### Textauszug
#####

3.2 Um die Vereinbarkeit mit dem Primärrecht herzustellen, ist der Umstand, dass der Versicherte durch Beiträge Versicherungszeiten in Österreich erworben hat, deretwegen überhaupt erst Anspruch auf Rehabilitationsgeld besteht, in die Beurteilung der Leistungszuständigkeit einzubeziehen. Da das Rehabilitationsgeld als Leistung zwischen Krankheit und Invalidität einzuordnen ist und die Anknüpfung an erworbene Versicherungszeiten den Bestimmungen über Leistungen bei Invalidität entspricht, sind diese Bestimmungen bei der Prüfung der Zuständigkeit für die einzelnen Versicherungszeiten zu beachten.
3.3 Um den Leistungsverlust zu verhindern und die Vereinbarkeit mit dem Primärrecht herzustellen, haben dem Versicherten die Regeln der Art 45 ff iVm Art 50 ff VO 883/2004 zugute zu kommen. Erfüllt er die übrigen Anspruchsvoraussetzungen für das Rehabilitationsgeld nach nationalem Recht, ist dieses nach Art 21 Abs 1 der VO 883/2004 in die Bundesrepublik Deutschland zu exportieren.

#####

Daten zur Zuordnung von Pixelkoordinaten:
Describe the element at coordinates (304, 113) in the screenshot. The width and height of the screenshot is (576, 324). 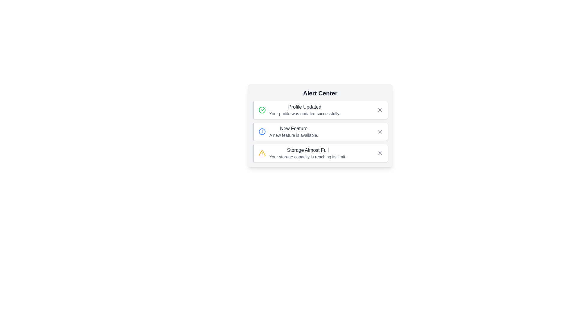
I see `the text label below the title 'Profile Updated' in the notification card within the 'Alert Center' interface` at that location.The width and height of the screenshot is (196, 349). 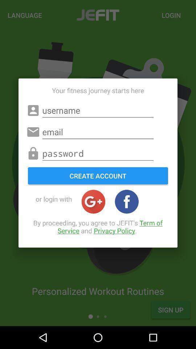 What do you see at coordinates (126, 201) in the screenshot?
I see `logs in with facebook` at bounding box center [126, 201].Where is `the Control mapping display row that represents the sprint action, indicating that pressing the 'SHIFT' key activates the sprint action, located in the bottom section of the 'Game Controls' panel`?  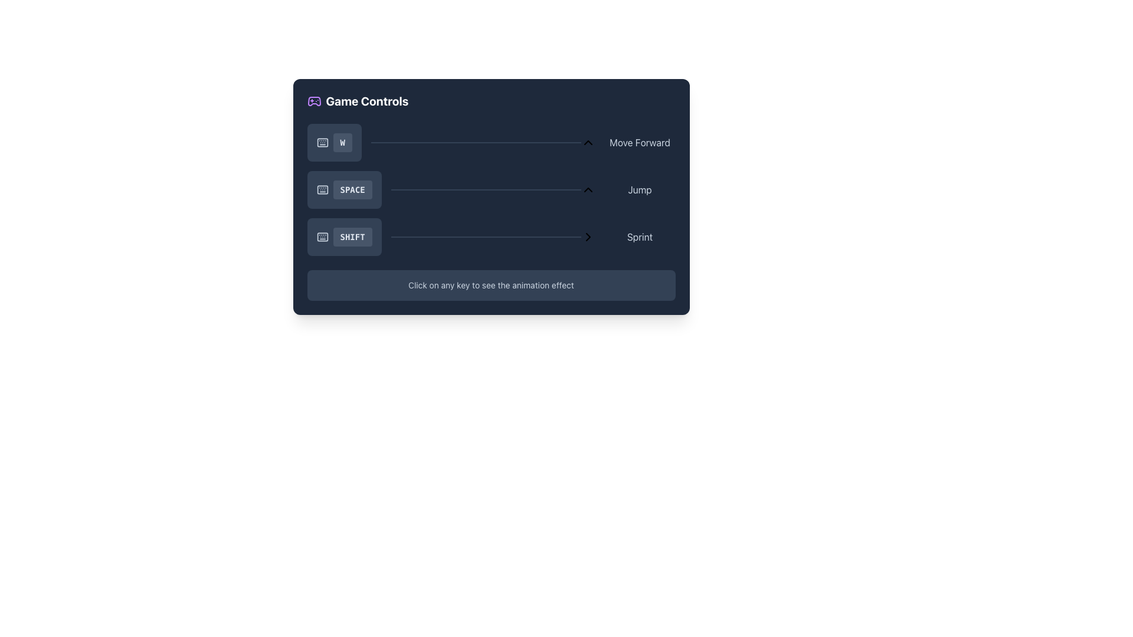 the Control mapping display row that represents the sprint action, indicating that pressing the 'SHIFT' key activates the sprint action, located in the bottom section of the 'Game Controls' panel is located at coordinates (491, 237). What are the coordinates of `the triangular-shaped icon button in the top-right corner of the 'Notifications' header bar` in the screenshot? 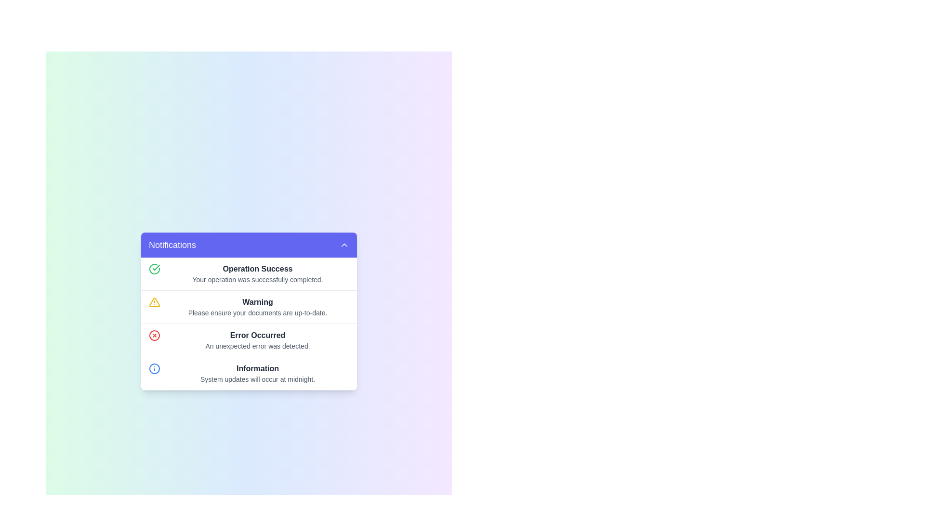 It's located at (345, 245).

#####

### Zu lösende Aufgaben
a – Beantworte anhand des Auszugs zum Rehabilitationsgeld die folgenden Fragen:
(i) Wodurch hat der Versicherte die Versicherungszeiten in Österreich erworben?
(ii) Zwischen welchen beiden Leistungsarten ist das Rehabilitationsgeld einzuordnen?
(iii) Nach welcher Bestimmung ist das Rehabilitationsgeld in die Bundesrepublik Deutschland zu exportieren?
b – Schreibe aus dem Auszug zum Rehabilitationsgeld den Abschnitt wörtlich ab, der bei „3.2 Um die Vereinbarkeit“ beginnt und bei „Versicherungszeiten zu beachten.“ endet.

### Lösungen
a –
(i) Durch Beiträge.
(ii) Zwischen Krankheit und Invalidität.
(iii) Nach Art 21 Abs 1 der VO 883/2004.

b –
3.2 Um die Vereinbarkeit mit dem Primärrecht herzustellen, ist der Umstand, dass der Versicherte durch Beiträge Versicherungszeiten in Österreich erworben hat, deretwegen überhaupt erst Anspruch auf Rehabilitationsgeld besteht, in die Beurteilung der Leistungszuständigkeit einzubeziehen. Da das Rehabilitationsgeld als Leistung zwischen Krankheit und Invalidität einzuordnen ist und die Anknüpfung an erworbene Versicherungszeiten den Bestimmungen über Leistungen bei Invalidität entspricht, sind diese Bestimmungen bei der Prüfung der Zuständigkeit für die einzelnen Versicherungszeiten zu beachten.